> **Reading passage**:

-*-

[ogsa-rss-wg] Candidate Ordering Language
Mathias Dalheimer
dalheimer at itwm.fhg.de
Thu Dec 22 03:10:28 CST 2005
Hi all,
this is looking good to me. I think it is the right way to start with
something simple. In fact, I am doing almost the same here: I don't have
a general language but a scoring model that takes only wheights as
parameters. And I use relative scores during the calculation, not
absolute values. But this seems more powerful to me, yet simple enough
to implement.
Donal: I think we agree on your proposal. (If there's anyone against it,
please stand up and mail your arguments ;-)) Do you have a document
describing it?
-Mathias
Soonwook Hwang wrote:
> Thanks Ramin and Donal for clarification.
> I agree with both of you that at this point
> in time it shouldn't be a problem with we
> focusing on not too much complicated language
> like the one Donal had in mind. Sounds good to
> me :-)

-*-

> **Exercise data**:
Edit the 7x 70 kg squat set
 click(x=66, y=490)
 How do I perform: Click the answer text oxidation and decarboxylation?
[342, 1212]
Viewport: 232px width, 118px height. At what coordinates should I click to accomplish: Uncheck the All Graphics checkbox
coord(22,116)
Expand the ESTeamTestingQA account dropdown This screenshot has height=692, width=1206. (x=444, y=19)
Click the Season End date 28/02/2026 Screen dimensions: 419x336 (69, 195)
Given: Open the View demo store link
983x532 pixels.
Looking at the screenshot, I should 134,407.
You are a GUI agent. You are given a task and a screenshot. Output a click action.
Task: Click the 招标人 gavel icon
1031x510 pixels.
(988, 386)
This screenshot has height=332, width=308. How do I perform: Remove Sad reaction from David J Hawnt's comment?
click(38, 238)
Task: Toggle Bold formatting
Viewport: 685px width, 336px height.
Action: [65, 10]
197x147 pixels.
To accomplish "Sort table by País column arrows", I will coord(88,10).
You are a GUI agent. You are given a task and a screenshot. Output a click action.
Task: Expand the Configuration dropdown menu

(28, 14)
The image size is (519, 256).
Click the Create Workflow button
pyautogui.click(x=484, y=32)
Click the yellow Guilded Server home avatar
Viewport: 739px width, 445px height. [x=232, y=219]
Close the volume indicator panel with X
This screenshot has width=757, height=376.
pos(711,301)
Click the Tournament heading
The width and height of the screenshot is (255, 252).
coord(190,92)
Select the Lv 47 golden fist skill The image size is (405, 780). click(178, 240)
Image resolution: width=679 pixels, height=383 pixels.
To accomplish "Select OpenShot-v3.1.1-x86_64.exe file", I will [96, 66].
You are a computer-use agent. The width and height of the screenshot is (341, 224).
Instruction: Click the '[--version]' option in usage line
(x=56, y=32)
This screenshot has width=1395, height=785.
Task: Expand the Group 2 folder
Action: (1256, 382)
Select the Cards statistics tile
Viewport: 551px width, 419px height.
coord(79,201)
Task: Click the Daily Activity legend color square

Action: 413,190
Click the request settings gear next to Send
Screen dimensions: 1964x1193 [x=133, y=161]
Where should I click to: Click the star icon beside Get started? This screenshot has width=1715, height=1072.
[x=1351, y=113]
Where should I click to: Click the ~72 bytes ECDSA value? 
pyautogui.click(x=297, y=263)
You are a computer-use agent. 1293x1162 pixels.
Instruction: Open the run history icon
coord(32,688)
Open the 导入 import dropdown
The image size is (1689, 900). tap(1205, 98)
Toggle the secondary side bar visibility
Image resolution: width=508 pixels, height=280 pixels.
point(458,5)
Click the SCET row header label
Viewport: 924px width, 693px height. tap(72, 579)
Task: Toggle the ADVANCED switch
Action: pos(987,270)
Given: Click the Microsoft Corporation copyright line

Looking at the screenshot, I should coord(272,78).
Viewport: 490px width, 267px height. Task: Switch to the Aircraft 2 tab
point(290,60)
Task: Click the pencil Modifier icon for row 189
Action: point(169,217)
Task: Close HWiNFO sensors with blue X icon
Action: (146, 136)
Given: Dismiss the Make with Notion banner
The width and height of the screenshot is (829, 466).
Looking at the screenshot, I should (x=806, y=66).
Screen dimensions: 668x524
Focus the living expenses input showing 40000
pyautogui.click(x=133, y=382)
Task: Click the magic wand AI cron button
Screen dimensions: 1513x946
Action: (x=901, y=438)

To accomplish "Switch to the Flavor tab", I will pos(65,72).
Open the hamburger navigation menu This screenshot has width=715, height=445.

-*-

> **Tasks to complete**:
#1 Please copy the records word for word, from their first line through the line containing "Select the Lv", both included.
#2 Extend the mailing-list message about a candidate ordering language, picking up right after its last line.

> **Answer set**:
#1
Edit the 7x 70 kg squat set
 click(x=66, y=490)
 How do I perform: Click the answer text oxidation and decarboxylation?
[342, 1212]
Viewport: 232px width, 118px height. At what coordinates should I click to accomplish: Uncheck the All Graphics checkbox
coord(22,116)
Expand the ESTeamTestingQA account dropdown This screenshot has height=692, width=1206. (x=444, y=19)
Click the Season End date 28/02/2026 Screen dimensions: 419x336 (69, 195)
Given: Open the View demo store link
983x532 pixels.
Looking at the screenshot, I should 134,407.
You are a GUI agent. You are given a task and a screenshot. Output a click action.
Task: Click the 招标人 gavel icon
1031x510 pixels.
(988, 386)
This screenshot has height=332, width=308. How do I perform: Remove Sad reaction from David J Hawnt's comment?
click(38, 238)
Task: Toggle Bold formatting
Viewport: 685px width, 336px height.
Action: [65, 10]
197x147 pixels.
To accomplish "Sort table by País column arrows", I will coord(88,10).
You are a GUI agent. You are given a task and a screenshot. Output a click action.
Task: Expand the Configuration dropdown menu

(28, 14)
The image size is (519, 256).
Click the Create Workflow button
pyautogui.click(x=484, y=32)
Click the yellow Guilded Server home avatar
Viewport: 739px width, 445px height. [x=232, y=219]
Close the volume indicator panel with X
This screenshot has width=757, height=376.
pos(711,301)
Click the Tournament heading
The width and height of the screenshot is (255, 252).
coord(190,92)
Select the Lv 47 golden fist skill The image size is (405, 780). click(178, 240)

#2
>
> Regards,
> Soonwook
>
>>-----Original Message-----
>>From: owner-ogsa-rss-wg at ggf.org [mailto:owner-ogsa-rss-wg at ggf.org] On
>
> Behalf
>
>>Of Donal K. Fellows
>>Sent: Wednesday, December 21, 2005 8:51 PM
>>To: ogsa-rss-wg at ggf.org
>>Subject: Re: [ogsa-rss-wg] Candidate Ordering Language
>>
>>Ramin Yahyapour wrote:
>>
>>>I assume Donal just want to be able to calculate with time
>>>as well as with other scalar values in this ordering language.
>>>That means, you might want to write
>>>"order by (x*starttime + y*CPU#)"
>>>In that case it is essential how starttime is mapped to a scalar
>>>value.
>>
>>Exactly. The only other way is to assume some standard "time zero" but
>>that's even less pleasant in practice. Base times are just easier to
>>work with.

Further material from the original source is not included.